**What is required**
Where in the data does the word "button" appear? Find those lines and copy them.

**Listed records**
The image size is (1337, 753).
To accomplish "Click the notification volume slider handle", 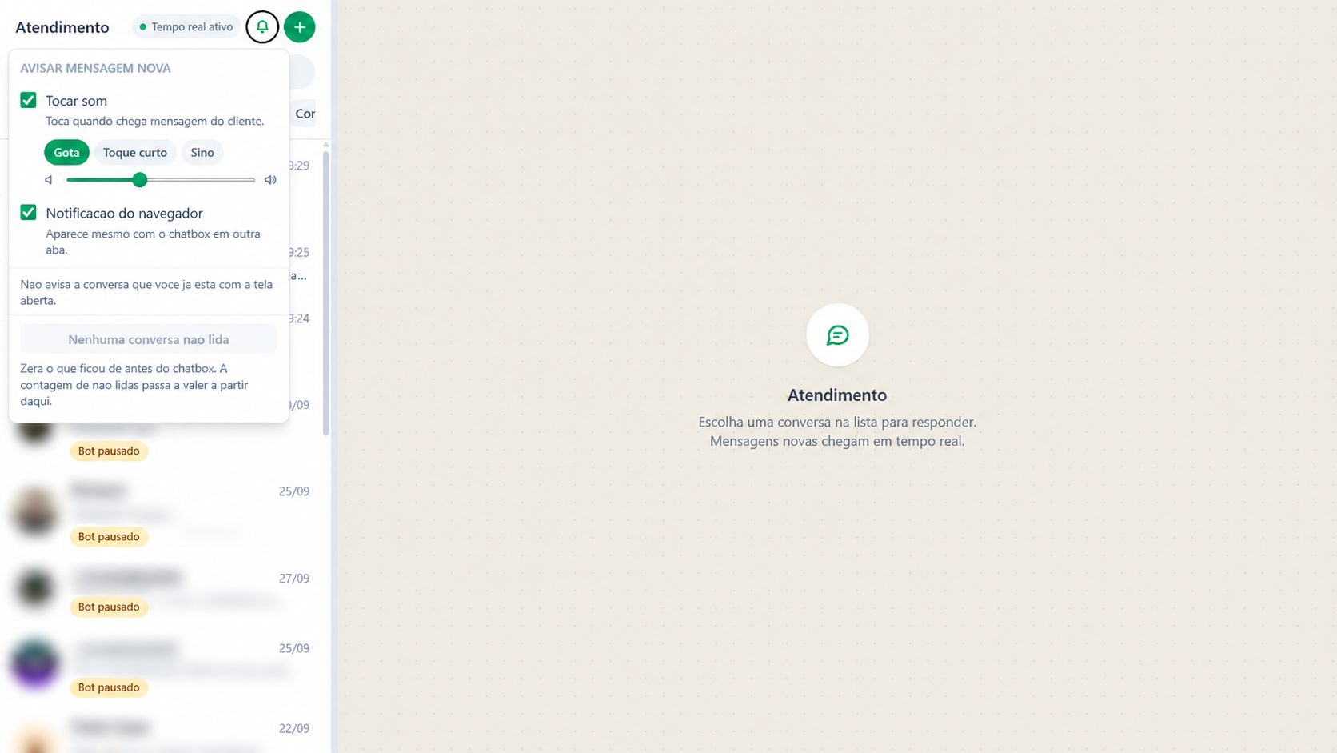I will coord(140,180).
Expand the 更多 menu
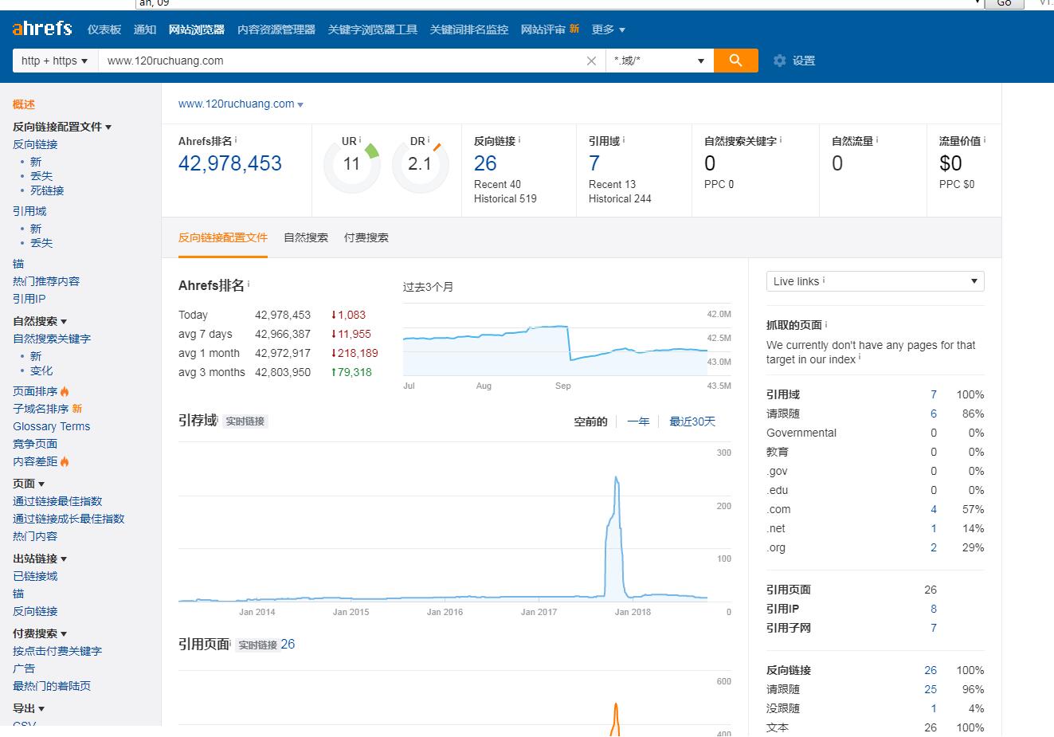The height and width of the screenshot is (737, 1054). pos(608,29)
---
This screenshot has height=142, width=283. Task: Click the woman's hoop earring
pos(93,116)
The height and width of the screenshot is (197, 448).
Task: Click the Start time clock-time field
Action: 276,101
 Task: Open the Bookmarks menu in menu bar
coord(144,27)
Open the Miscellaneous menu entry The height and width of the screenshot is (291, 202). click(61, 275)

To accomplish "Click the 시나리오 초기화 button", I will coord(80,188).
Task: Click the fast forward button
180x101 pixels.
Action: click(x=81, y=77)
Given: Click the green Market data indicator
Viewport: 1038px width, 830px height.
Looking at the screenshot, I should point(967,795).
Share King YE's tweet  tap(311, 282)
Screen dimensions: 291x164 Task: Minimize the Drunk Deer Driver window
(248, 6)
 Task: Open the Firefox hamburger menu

**Finished task**
To accomplish "Click the 시나리오 초기화 button", I will coord(80,188).
Task: Click the fast forward button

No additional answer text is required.